For contractors, completing the work is only part of the job. Being able to prove when the work was completed can be just as important. Payment milestones, inspections, warranties, and disputes often depend on a specific completion date.
Proof of Date helps contractors establish a provable completion date, using photographic evidence tied to an independent timestamp.
Why contractors need provable completion dates
- Payment is released after verified completion
- Clients dispute whether work was finished on time
- Inspections happen after the work is done
- Warranty periods begin on completion
- Deadlines are written into contracts
By recording completion photos with Proof of Date, contractors create clear evidence that the work was finished by a certain date.

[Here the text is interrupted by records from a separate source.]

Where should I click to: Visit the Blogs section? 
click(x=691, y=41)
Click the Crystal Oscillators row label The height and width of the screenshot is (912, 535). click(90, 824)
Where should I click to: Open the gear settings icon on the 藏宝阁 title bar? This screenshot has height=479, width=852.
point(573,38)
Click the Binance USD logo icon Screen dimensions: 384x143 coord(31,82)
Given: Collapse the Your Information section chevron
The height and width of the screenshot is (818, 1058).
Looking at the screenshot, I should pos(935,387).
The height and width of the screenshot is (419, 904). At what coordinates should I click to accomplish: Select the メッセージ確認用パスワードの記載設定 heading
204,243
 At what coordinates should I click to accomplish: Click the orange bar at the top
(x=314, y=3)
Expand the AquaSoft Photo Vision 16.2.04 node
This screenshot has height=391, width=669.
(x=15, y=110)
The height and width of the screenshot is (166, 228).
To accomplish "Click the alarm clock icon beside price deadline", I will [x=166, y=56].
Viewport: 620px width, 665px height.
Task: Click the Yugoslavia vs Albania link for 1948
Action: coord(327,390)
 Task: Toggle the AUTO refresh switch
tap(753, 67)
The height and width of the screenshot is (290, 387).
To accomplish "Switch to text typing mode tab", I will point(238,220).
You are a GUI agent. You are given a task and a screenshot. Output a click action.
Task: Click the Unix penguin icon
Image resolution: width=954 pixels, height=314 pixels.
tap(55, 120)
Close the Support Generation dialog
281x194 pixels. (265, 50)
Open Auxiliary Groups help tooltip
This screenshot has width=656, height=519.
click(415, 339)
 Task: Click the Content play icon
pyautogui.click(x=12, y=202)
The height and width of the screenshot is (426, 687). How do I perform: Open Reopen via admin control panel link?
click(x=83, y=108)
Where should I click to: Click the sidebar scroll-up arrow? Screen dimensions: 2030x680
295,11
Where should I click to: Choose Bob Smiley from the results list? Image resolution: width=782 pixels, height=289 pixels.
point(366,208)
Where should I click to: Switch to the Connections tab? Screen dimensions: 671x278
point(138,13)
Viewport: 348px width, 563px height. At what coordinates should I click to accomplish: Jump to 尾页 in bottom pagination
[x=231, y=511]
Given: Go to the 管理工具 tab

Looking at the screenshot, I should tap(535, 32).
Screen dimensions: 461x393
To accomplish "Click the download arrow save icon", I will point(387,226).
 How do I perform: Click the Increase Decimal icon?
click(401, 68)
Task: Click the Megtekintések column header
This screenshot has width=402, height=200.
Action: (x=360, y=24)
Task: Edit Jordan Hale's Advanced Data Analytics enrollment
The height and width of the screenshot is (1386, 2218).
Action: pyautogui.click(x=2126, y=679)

How photographic evidence is used
- Photos of completed work at the job site
- Images showing installed materials or equipment
- Serial numbers, labels, or identifying details
- Wide shots and close-ups showing scope and condition
Multiple photos can be recorded together to show the full state of completion.
Evidence that holds up
Relying on phone timestamps, file metadata, or after-the-fact reports leaves room for dispute. Dates can be altered and records can be questioned.
Proof of Date creates an independent record showing these photos existed on this date, strengthening a contractor’s position if completion is challenged.
Proof of Date does not replace inspections, sign-offs, or certifications. It complements them by adding neutral, third-party time evidence tied directly to the work performed.
Protect your work and your payment
Your photos can remain private. Nothing needs to be published or shared. You decide what to record and when.
Sometimes the most important proof is simple:
“This work was completed on this date.”